**Task material**:
+---+

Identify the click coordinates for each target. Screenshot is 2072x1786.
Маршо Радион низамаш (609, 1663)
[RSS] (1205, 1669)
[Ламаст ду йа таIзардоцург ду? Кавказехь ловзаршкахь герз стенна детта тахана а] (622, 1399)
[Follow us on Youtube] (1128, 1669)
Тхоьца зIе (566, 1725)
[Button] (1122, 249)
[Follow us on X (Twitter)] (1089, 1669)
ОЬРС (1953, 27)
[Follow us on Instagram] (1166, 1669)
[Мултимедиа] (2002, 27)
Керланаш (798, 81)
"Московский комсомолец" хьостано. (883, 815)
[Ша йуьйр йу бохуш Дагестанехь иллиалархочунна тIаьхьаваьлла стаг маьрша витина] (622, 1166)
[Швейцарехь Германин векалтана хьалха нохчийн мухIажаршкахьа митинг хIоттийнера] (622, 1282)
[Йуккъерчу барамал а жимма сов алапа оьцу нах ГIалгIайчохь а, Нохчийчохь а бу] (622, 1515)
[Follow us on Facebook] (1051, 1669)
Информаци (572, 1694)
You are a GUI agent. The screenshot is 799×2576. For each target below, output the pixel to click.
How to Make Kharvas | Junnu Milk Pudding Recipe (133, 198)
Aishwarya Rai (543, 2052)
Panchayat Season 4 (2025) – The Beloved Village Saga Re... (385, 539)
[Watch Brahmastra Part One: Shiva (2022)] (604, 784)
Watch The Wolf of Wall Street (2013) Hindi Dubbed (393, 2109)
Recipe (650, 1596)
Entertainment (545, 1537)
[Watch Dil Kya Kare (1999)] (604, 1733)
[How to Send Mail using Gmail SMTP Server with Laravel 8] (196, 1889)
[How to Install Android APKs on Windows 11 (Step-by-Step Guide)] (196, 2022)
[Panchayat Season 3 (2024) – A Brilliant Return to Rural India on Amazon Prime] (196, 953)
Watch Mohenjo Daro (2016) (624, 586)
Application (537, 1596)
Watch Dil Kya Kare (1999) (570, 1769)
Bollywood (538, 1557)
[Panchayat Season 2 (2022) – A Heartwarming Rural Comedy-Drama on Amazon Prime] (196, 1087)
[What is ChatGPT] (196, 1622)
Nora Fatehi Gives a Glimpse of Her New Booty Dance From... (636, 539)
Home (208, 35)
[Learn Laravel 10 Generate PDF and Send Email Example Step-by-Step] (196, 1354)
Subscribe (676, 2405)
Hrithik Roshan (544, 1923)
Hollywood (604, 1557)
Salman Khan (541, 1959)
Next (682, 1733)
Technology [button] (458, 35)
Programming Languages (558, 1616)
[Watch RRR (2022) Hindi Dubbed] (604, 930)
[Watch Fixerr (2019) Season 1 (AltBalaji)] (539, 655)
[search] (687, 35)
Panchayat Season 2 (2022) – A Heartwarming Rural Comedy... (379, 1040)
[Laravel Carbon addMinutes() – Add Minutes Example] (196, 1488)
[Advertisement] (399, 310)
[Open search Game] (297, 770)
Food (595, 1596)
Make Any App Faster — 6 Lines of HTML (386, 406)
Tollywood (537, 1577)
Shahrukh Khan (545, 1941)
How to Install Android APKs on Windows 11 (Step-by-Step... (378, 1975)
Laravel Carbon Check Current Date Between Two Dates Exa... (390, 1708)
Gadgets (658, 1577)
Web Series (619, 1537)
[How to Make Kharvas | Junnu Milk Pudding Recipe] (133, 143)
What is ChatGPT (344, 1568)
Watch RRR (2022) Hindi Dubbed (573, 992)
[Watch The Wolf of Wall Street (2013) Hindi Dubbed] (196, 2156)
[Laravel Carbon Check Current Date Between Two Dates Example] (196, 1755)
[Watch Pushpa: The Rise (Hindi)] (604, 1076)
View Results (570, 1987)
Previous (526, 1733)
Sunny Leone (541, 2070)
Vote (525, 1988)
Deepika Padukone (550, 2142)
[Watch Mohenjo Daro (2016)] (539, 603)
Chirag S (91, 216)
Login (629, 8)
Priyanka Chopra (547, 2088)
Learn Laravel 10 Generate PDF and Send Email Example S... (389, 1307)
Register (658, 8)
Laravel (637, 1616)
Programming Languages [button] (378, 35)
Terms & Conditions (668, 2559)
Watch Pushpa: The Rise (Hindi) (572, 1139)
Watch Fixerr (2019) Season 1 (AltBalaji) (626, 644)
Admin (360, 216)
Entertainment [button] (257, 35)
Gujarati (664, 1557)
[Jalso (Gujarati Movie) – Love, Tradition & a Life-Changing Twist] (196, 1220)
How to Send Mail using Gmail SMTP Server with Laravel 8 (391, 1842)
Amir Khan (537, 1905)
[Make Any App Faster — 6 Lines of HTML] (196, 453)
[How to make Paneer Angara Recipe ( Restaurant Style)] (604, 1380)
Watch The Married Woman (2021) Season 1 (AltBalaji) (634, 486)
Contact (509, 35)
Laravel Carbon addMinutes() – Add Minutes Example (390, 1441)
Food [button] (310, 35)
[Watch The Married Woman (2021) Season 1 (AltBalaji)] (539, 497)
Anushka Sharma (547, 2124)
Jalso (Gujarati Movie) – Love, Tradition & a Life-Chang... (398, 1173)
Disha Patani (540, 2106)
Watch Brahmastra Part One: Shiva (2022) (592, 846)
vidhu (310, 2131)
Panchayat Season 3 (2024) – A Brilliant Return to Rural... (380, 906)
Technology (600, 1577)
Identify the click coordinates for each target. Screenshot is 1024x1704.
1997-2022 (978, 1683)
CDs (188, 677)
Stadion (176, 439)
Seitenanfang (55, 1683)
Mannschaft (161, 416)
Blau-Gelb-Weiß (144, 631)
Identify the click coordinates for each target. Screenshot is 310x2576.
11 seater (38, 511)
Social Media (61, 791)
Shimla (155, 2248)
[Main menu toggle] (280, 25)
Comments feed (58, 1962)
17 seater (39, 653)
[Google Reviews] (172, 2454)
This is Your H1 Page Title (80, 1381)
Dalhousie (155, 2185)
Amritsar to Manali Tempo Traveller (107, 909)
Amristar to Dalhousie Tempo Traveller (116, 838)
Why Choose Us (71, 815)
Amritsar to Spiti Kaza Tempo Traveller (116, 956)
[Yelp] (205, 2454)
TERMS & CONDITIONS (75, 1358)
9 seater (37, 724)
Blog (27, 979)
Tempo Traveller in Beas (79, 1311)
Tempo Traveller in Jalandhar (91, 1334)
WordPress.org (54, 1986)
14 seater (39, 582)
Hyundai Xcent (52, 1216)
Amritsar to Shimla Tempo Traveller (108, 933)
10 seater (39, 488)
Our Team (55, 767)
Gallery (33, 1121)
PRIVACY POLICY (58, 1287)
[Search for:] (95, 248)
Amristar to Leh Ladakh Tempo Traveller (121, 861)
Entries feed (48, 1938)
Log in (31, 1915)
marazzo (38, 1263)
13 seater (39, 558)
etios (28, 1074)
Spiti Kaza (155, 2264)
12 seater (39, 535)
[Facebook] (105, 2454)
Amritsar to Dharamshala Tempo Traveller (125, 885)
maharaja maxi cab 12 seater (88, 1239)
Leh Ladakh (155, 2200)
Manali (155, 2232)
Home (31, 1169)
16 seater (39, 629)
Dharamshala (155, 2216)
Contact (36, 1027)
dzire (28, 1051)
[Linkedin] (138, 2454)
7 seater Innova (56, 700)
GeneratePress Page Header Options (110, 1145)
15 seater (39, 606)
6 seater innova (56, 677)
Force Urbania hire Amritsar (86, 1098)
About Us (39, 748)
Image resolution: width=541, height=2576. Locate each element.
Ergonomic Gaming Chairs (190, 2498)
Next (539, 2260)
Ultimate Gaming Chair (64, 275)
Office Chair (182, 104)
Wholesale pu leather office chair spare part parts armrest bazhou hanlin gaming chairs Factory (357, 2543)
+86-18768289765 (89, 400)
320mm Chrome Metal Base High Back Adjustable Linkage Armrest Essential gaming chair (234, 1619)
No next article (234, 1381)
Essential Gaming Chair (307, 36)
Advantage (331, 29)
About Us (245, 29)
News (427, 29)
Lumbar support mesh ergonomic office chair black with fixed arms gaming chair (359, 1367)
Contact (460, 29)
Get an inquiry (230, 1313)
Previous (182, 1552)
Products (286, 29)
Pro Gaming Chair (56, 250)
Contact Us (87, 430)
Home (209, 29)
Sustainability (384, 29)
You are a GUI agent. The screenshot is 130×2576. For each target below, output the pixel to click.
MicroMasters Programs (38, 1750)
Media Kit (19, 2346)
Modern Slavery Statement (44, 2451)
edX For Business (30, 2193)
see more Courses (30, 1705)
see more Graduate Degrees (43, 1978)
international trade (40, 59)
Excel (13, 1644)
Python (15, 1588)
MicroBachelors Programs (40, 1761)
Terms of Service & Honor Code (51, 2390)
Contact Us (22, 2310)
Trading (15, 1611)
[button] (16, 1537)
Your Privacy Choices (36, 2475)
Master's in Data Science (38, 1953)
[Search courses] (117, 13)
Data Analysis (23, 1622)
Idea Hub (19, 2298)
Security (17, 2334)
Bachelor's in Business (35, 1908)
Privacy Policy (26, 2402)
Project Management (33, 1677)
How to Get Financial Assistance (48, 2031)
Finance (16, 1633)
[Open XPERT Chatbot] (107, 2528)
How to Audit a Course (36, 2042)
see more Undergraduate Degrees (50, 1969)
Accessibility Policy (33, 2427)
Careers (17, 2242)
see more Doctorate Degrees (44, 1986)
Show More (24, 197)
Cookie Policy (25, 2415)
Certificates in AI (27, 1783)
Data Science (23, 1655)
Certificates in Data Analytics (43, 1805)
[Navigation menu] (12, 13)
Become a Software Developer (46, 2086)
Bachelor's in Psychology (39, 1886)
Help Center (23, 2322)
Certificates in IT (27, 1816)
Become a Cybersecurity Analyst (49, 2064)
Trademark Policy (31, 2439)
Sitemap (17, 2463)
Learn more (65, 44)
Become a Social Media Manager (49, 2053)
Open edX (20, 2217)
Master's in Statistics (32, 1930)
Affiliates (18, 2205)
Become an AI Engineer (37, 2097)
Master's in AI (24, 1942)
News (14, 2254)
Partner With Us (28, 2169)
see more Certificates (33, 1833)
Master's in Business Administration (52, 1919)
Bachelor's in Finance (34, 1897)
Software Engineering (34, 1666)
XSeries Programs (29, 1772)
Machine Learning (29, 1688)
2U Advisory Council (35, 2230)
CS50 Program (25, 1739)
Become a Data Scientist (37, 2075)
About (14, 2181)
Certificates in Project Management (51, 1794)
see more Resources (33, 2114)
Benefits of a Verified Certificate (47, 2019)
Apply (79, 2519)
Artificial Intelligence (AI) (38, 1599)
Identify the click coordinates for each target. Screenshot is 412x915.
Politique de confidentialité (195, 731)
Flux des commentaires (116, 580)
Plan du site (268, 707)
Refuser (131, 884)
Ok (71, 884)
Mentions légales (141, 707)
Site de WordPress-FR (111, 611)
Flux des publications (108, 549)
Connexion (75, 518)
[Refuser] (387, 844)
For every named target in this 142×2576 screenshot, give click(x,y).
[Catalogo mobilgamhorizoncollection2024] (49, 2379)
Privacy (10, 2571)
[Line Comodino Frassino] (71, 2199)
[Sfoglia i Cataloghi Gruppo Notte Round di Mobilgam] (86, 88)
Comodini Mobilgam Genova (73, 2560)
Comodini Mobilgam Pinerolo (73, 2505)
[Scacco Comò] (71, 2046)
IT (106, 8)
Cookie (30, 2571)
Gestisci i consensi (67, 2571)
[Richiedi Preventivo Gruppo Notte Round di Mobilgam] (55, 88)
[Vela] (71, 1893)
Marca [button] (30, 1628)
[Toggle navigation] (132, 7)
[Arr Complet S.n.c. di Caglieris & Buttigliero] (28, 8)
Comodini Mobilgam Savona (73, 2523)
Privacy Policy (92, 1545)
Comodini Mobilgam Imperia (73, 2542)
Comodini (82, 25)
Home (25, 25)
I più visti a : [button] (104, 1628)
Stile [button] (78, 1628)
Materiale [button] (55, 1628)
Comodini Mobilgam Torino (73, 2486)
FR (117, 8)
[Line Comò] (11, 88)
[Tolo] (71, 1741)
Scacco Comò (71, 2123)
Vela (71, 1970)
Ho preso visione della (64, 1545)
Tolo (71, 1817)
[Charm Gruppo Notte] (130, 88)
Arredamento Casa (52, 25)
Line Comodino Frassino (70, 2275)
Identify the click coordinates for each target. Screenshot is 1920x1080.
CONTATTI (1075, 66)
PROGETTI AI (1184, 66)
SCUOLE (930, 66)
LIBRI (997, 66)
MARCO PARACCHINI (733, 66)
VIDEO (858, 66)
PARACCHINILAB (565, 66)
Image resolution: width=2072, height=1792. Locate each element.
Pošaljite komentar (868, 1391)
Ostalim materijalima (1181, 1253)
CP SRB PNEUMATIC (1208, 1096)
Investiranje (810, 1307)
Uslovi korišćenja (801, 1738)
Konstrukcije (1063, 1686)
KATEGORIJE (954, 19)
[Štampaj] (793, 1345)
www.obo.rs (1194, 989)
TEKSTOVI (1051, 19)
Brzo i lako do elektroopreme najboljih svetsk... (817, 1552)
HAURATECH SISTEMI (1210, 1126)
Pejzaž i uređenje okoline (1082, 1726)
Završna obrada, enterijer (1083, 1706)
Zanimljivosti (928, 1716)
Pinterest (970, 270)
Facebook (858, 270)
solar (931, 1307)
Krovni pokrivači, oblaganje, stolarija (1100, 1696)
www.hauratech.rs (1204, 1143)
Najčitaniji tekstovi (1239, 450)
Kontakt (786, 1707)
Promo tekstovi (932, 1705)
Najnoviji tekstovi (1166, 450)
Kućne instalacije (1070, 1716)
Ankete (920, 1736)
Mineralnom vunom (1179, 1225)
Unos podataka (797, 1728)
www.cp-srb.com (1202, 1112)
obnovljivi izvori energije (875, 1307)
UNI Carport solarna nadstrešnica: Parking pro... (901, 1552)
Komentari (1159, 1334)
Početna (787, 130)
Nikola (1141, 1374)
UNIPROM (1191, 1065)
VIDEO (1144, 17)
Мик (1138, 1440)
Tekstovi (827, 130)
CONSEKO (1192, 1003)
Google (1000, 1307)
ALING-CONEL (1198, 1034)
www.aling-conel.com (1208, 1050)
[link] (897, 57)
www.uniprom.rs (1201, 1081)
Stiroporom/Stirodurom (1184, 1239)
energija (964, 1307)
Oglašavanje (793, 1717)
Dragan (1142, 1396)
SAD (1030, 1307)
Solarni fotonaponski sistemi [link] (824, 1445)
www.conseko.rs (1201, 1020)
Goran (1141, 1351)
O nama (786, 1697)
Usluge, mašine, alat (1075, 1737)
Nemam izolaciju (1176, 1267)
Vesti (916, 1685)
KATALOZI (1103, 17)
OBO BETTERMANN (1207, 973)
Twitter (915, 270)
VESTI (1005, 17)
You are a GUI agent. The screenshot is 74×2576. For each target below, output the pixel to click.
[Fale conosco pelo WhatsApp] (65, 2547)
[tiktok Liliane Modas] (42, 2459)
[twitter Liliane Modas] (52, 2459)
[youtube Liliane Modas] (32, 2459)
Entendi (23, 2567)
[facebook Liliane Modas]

+---+

**Work task**: The lines above starting at the one that contains "[Jalso (Gujarati Movie)" and ending at the one that contains "[Yelp] (205, 2454)" must be transcribed exactly, and no other lines may appear.

**Answer**:
[Jalso (Gujarati Movie) – Love, Tradition & a Life-Changing Twist] (196, 1220)
How to Send Mail using Gmail SMTP Server with Laravel 8 (391, 1842)
Amir Khan (537, 1905)
[Make Any App Faster — 6 Lines of HTML] (196, 453)
[How to make Paneer Angara Recipe ( Restaurant Style)] (604, 1380)
Watch The Married Woman (2021) Season 1 (AltBalaji) (634, 486)
Contact (509, 35)
Laravel Carbon addMinutes() – Add Minutes Example (390, 1441)
Food [button] (310, 35)
[Watch The Married Woman (2021) Season 1 (AltBalaji)] (539, 497)
Anushka Sharma (547, 2124)
Jalso (Gujarati Movie) – Love, Tradition & a Life-Chang... (398, 1173)
Disha Patani (540, 2106)
Watch Brahmastra Part One: Shiva (2022) (592, 846)
vidhu (310, 2131)
Panchayat Season 3 (2024) – A Brilliant Return to Rural... (380, 906)
Technology (600, 1577)
Identify the click coordinates for each target. Screenshot is 1024x1704.
1997-2022 (978, 1683)
CDs (188, 677)
Stadion (176, 439)
Seitenanfang (55, 1683)
Mannschaft (161, 416)
Blau-Gelb-Weiß (144, 631)
Identify the click coordinates for each target. Screenshot is 310x2576.
11 seater (38, 511)
Social Media (61, 791)
Shimla (155, 2248)
[Main menu toggle] (280, 25)
Comments feed (58, 1962)
17 seater (39, 653)
[Google Reviews] (172, 2454)
This is Your H1 Page Title (80, 1381)
Dalhousie (155, 2185)
Amritsar to Manali Tempo Traveller (107, 909)
Amristar to Dalhousie Tempo Traveller (116, 838)
Why Choose Us (71, 815)
Amritsar to Spiti Kaza Tempo Traveller (116, 956)
[Yelp] (205, 2454)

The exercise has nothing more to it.